Il est à noter que la part des résidences secondaires n’est pas significative. Elles avaient été soupçonnées d’avoir aggravé la propagation de l’épidémie au cours des jours ayant suivi l’annonce du confinement en attirant des ménages en provenance de la région parisienne, très touchée par l’épidémie. L’effet de diffusion entre les départements localisés à proximité les uns des autres est très largement confirmé par notre recherche.

L’estimation des taux de surmortalité qui ne sont pas exclusivement liés à l’épidémie, permet de capter les décès aux Ehpad et ceux des personnes non testées mais décédées du Covid-19.

Les résultats obtenus sont similaires aux précédents pour les variables démographiques et la variable économique.
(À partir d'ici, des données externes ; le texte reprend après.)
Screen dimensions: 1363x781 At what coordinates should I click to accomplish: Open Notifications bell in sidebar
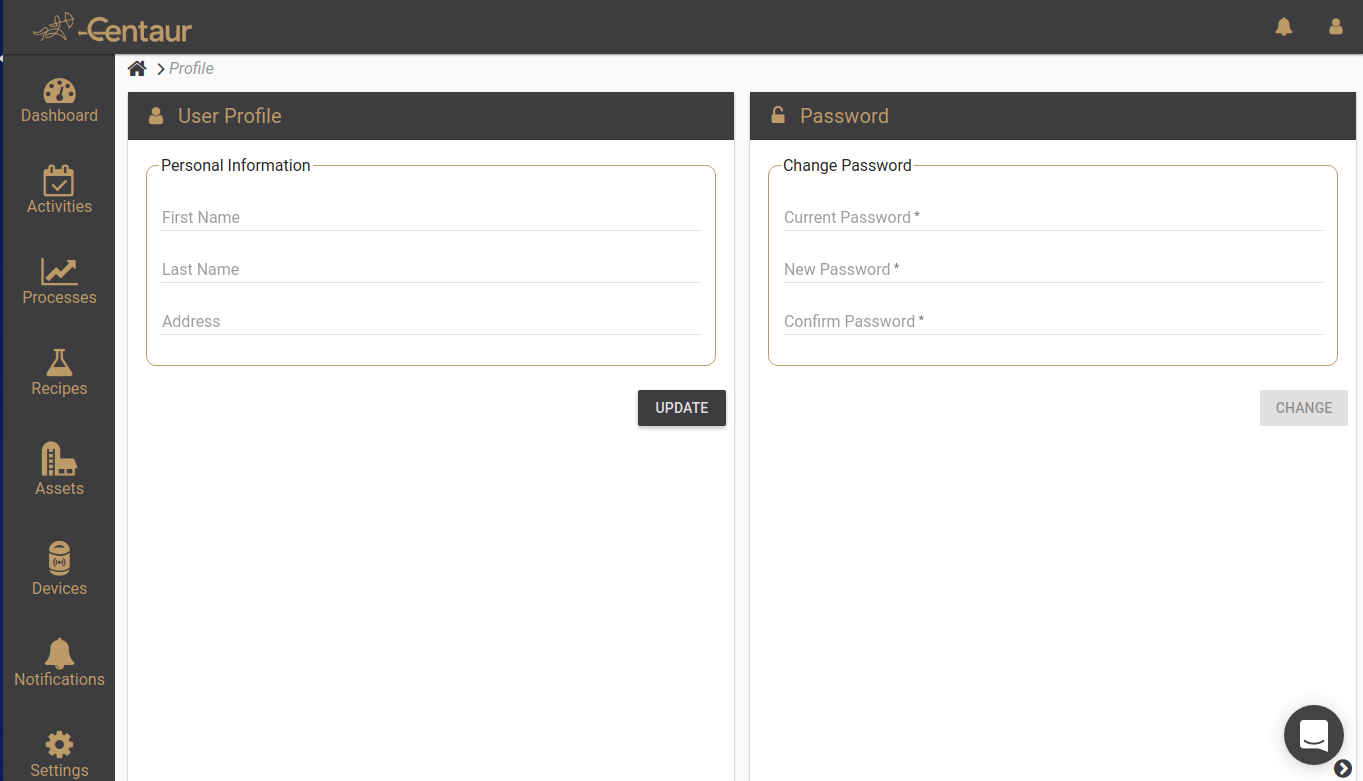click(x=59, y=653)
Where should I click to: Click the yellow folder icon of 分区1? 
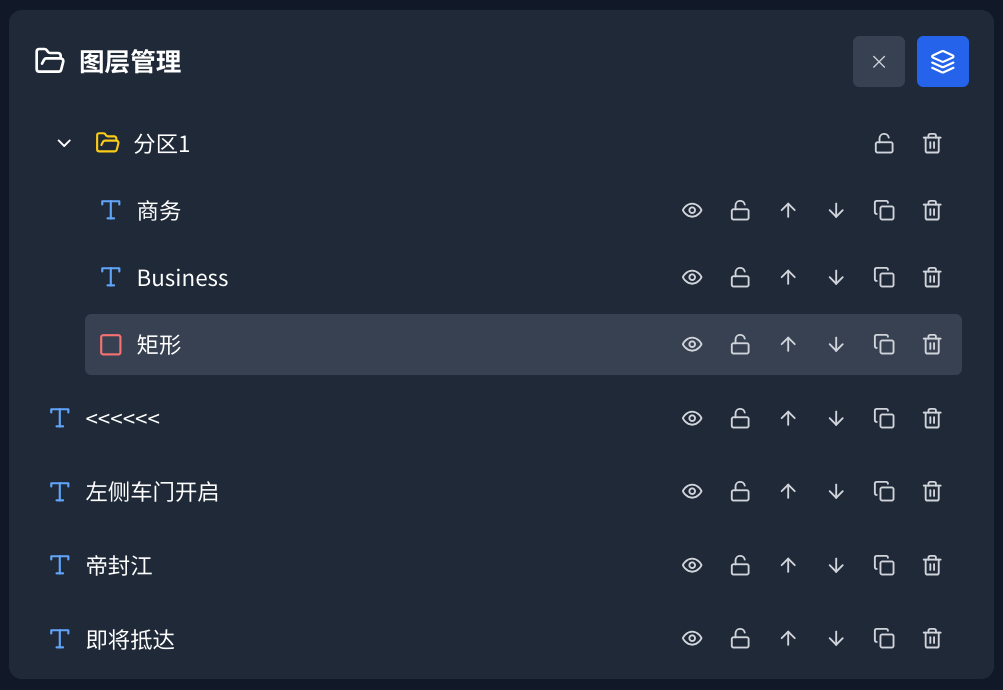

L’influence négative des services d’urgence disparait dès que l’ensemble des décès (environ 600 000 par an selon l’INED) est pris en considération.

Leur répartition peut expliquer cette absence de résultats. En effet, en 2016, 59,2 % des décès ont eu lieu dans des établissements de santé (hôpital ou clinique) si bien que pour nombre d’entre eux, les services d’urgences ne sont pas un point de passage contrairement à ce qui se produit pour le Covid-19.

Auteurs, Author provided
  • Indique dans quelle mesure les effets de débordements interviennent d’un département à l’autre

Vers une régionalisation poussée des politiques de santé

Les éléments liés au contexte économique, démographique et social interviennent comme facteurs explicatifs de la probabilité de contracter le Covid-19 et de ses conséquences. Les départements les plus denses, les plus inégalitaires ainsi que ceux dans lesquels la part d’ouvriers est la plus élevée sont aussi les plus vulnérables.

Ces caractéristiques soulignent la complémentarité entre les politiques de santé d’une part et les politiques sociales et de redistribution de l’autre. Le rôle des services d’urgence comme facteur de réduction des manifestations de l’épidémie va dans le même sens.

Il montre en effet qu’en présence d’inégalités, les services publics, en l’occurrence de santé, permettent de protéger les populations de la maladie et de réduire les décès. Dans cette épidémie, les départements ruraux sont relativement épargnés par rapport aux départements métropolitains qui présentent aussi des faiblesses au niveau de la prise en charge des malades. Rappelons à titre d’exemple qu’avec 66,5 généralistes pour 75 000 habitants, la Seine-Saint-Denis est le plus grand désert médical de France.

Ces conclusions vont dans le sens d’une régionalisation poussée de la mise en œuvre des politiques de santé.

Menées au plus près des territoires, ces dernières peuvent en effet être en mesure de mieux prendre en considération les effets de proximité géographique et socio-économiques qui prévalent au niveau de leur périmètre d’action et, ainsi, être mieux à même d’affecter les ressources humaines et financières.


Ce texte fait écho à notre article : « Covid-19 : analyse spatiale de l’influence des facteurs socio-économiques sur la prévalence et les conséquences de l’épidémie dans les départements français ».